A major grain protein content locus on barley (Hordeum vulgare L.) chromosome 6 influences flowering time and sequential leaf senescence

Timing of various developmental stages including anthesis and whole-plant (‘monocarpic’) senescence influences yield and quality of annual crops. While a correlation between flowering/seed filling and whole-plant senescence has been observed in many annuals, it is unclear how the gene networks controlling these processes interact. Using near-isogenic germplasm, it has previously been demonstrated that a grain protein content (GPC) locus on barley chromosome 6 strongly influences the timing of post-anthesis flag leaf senescence, with high-GPC germplasm senescing early. Here, it is shown that the presence of high-GPC allele(s) at this locus also accelerates pre-anthesis plant development. While floral transition at the shoot apical meristem (SAM; determined by the presence of double ridges) occurred simultaneously, subsequent development was faster in the high- than in the low-GPC line, and anthesis occurred on average 5 d earlier. Similarly, sequential (pre-anthesis) leaf senescence was slightly accelerated, but only after differences in SAM development became visible. Leaf expression levels of four candidate genes (from a list of genes differentially regulated in post-anthesis flag leaves) were much higher in the high-GPC line even before faster development of the SAM became visible. One of these genes may be a functional homologue of Arabidopsis glycine-rich RNA-binding protein 7, which has previously been implicated in the promotion of flowering. Together, the data establish that the GPC locus influences pre- and post-anthesis barley development and senescence, and set the stage for a more detailed analysis of the interactions between the molecular networks controlling these important life history traits.

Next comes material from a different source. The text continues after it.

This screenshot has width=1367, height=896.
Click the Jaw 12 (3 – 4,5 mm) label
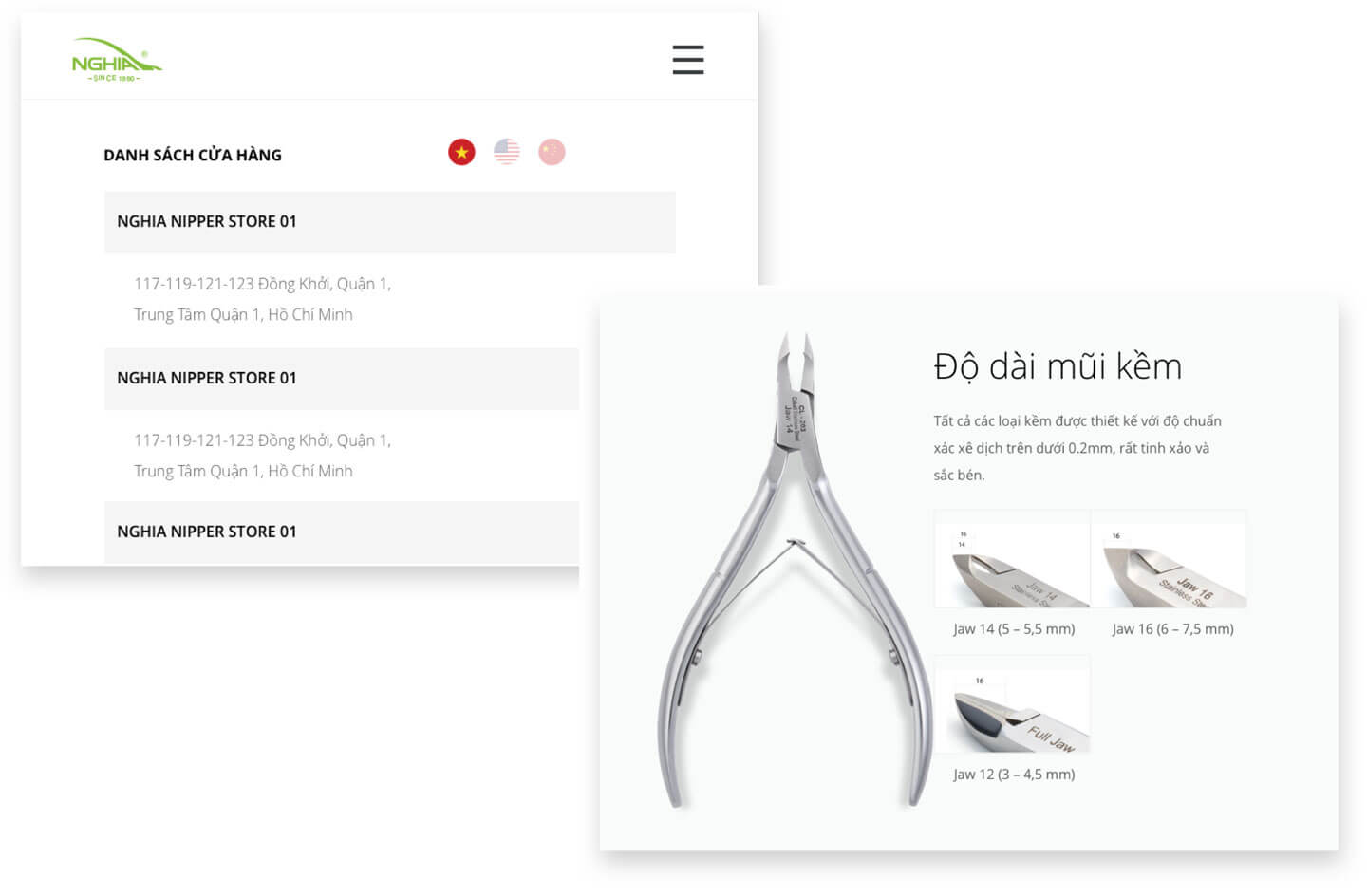(1014, 775)
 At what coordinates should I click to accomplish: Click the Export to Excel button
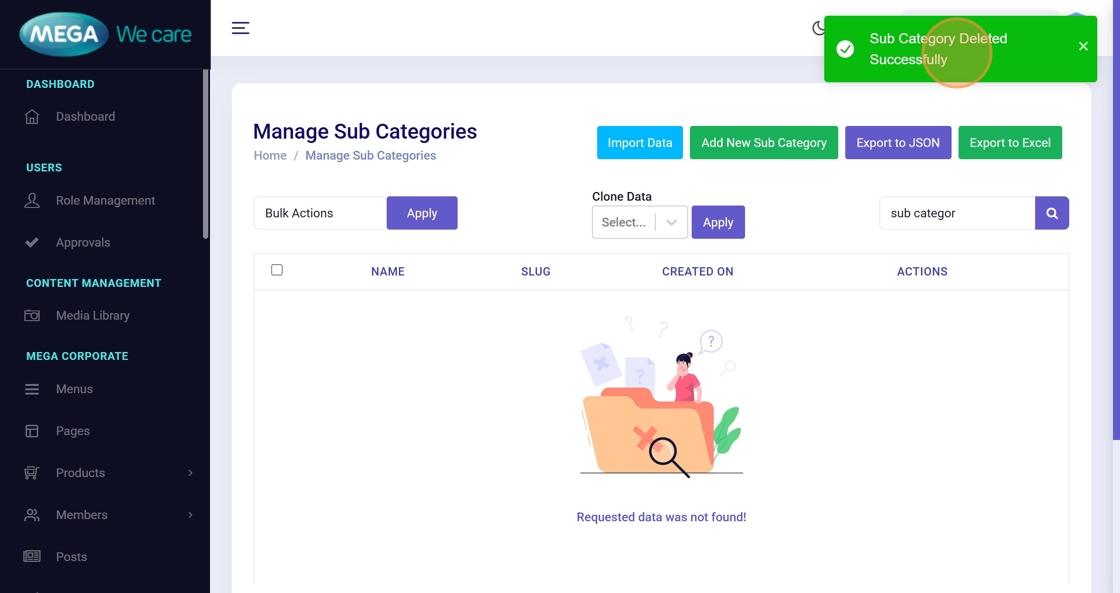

Effects of a barley (Hordeum vulgare) chromosome 6 grain protein content locus on whole-plant nitrogen reallocation under two different fertilisation regimes

A large fraction of protein N harvested with crop seeds is derived from N remobilisation from senescing vegetative plant parts, while a smaller fraction stems from de novo N assimilation occurring after anthesis. This study contrasts near-isogenic barley (Hordeum vulgare L.) germplasm, varying in the allelic state of a major grain protein content (GPC) locus on chromosome 6. Plant material was grown under both low- and high-N fertilisation levels. The analyses indicated that leaf N remobilisation occurred earlier in high-GPC germplasm under both fertilisation regimes, as indicated by an earlier decrease of total leaf N, chlorophylls, soluble- and membrane-proteins. At the same time, kernel free amino acid levels were enhanced, while leaf free amino acid levels were lower in high-GPC barleys, suggesting enhanced retranslocation of organic N to the developing sinks. Enhanced or longer availability of leaf nitrates was detected in high-GPC varieties and lines, at least under high N fertilisation, indicating that the GPC locus profoundly influences whole-plant N allocation and management. Results presented here, together with data from a recent transcriptomic analysis, make a substantial contribution to our understanding of whole-plant N storage, remobilisation and retranslocation to developing sinks.